Encouraging Data for Bydureon – Analyst Blog

Recently Alkermes Inc. (ALKS), Amylin Pharmaceuticals Inc. (AMLN) and Eli Lilly & Co. (LLY), the co-developers of type II diabetes candidate Bydureon (exenatide once weekly), presented pooled safety data on the candidate. The companies presented the data at the 70th Annual Scientific Sessions of the American Diabetes Association held in Orlando.

 

The data came from an analysis of the results of three randomized, double-blind studies, which revealed that Bydureon was well tolerated. The studies involved patients treated with either Bydureon (n=541) or other diabetes treatments such as Merck’s (MRK) Januvia, Takeda’s Actos or Sanofi-Aventis’ (SNY) Lantus (n=554). The number of patients opting out of the studies due to serious adverse events was low.

 

Severe hypersensitivity reactions such as serious skin reactions or anaphylaxis were not observed in any of the three studies, thereby re-enforcing the safety profile of Bydureon, a glucagon-like peptide-1 (GLP-1) molecule.
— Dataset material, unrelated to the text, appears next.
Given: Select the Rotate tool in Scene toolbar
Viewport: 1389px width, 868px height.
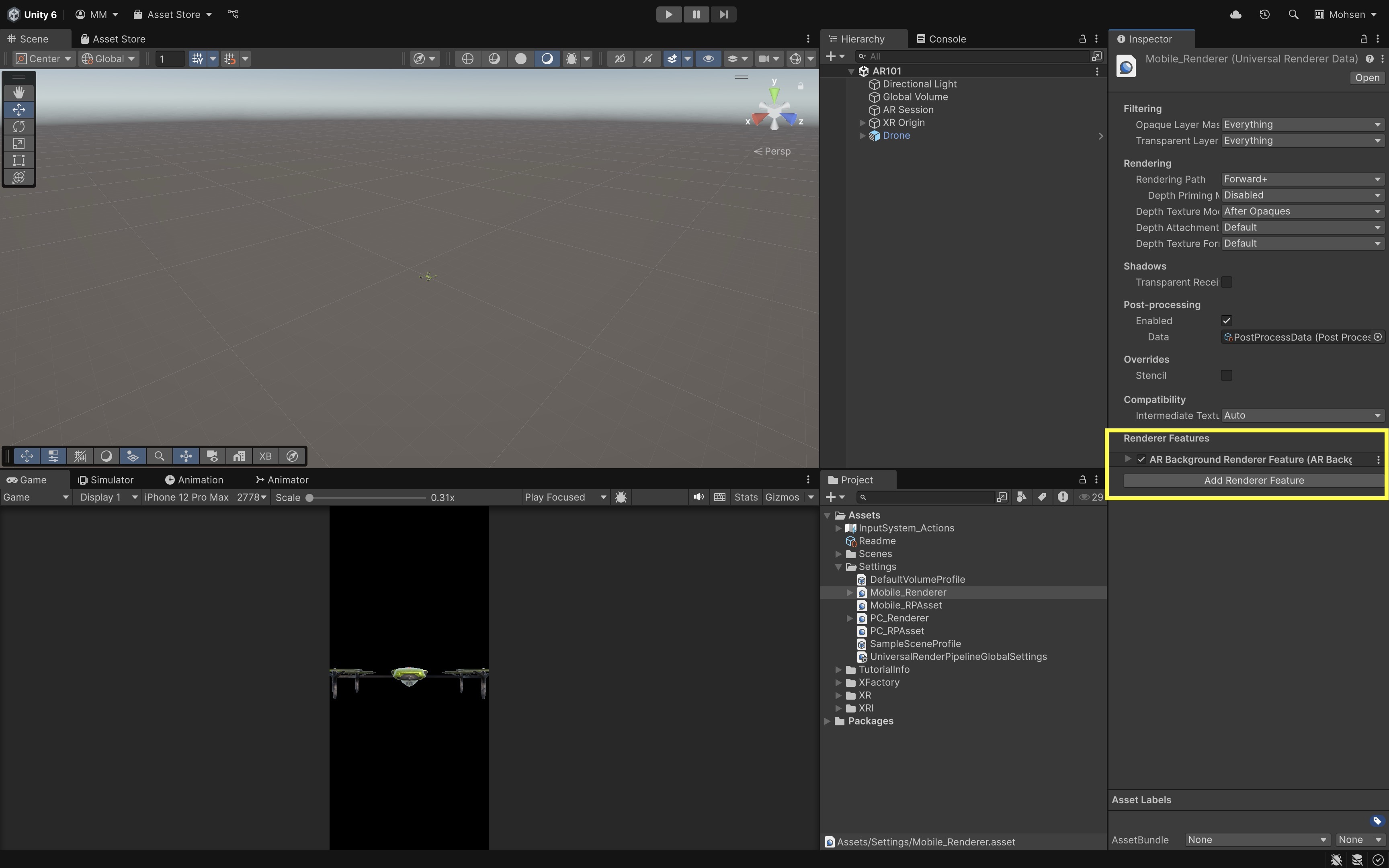Looking at the screenshot, I should click(x=19, y=126).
Furthermore, the adverse events observed in type II diabetes patients treated with Bydureon were similar to those observed in patients treated with the drugs of the competitors.

 

Bydureon is currently under review by the US Food and Drug Administration (FDA). A response from the agency should be out in October this year (target date: October 22). However, we believe that the final label is likely to contain warnings regarding the risk of pancreatitis and thyroid cancer.

 

 

Bydureon has enormous potential in the lucrative type II diabetes market, which has a huge unmet need. According to the data released by GlobalData, the market was worth $21.9 billion in 2009 across the globe. This represented a compounded annual growth rate of 11.2% between 2001 and 2009. The prevalence of diabetes in the US and major European countries is on the rise. However, on approval, Bydureon will have to compete with Novo Nordisk’s (NVO) Victoza, a once-daily injection, a new entrant apart from existing players.

 

GlaxoSmithKline’s (GSK) Syncria (albiglutide) and Roche (RHHBY)/Ipsen’s taspoglutide, currently under development, will also give tough competition to Bydureon, on approval.

 

 

Currently we are Neutral on both Alkermes and Amylin. However, we have an Underperform rating on Eli Lilly since we remain concerned about the lack of a significant enough pipeline to offset key patent expirations.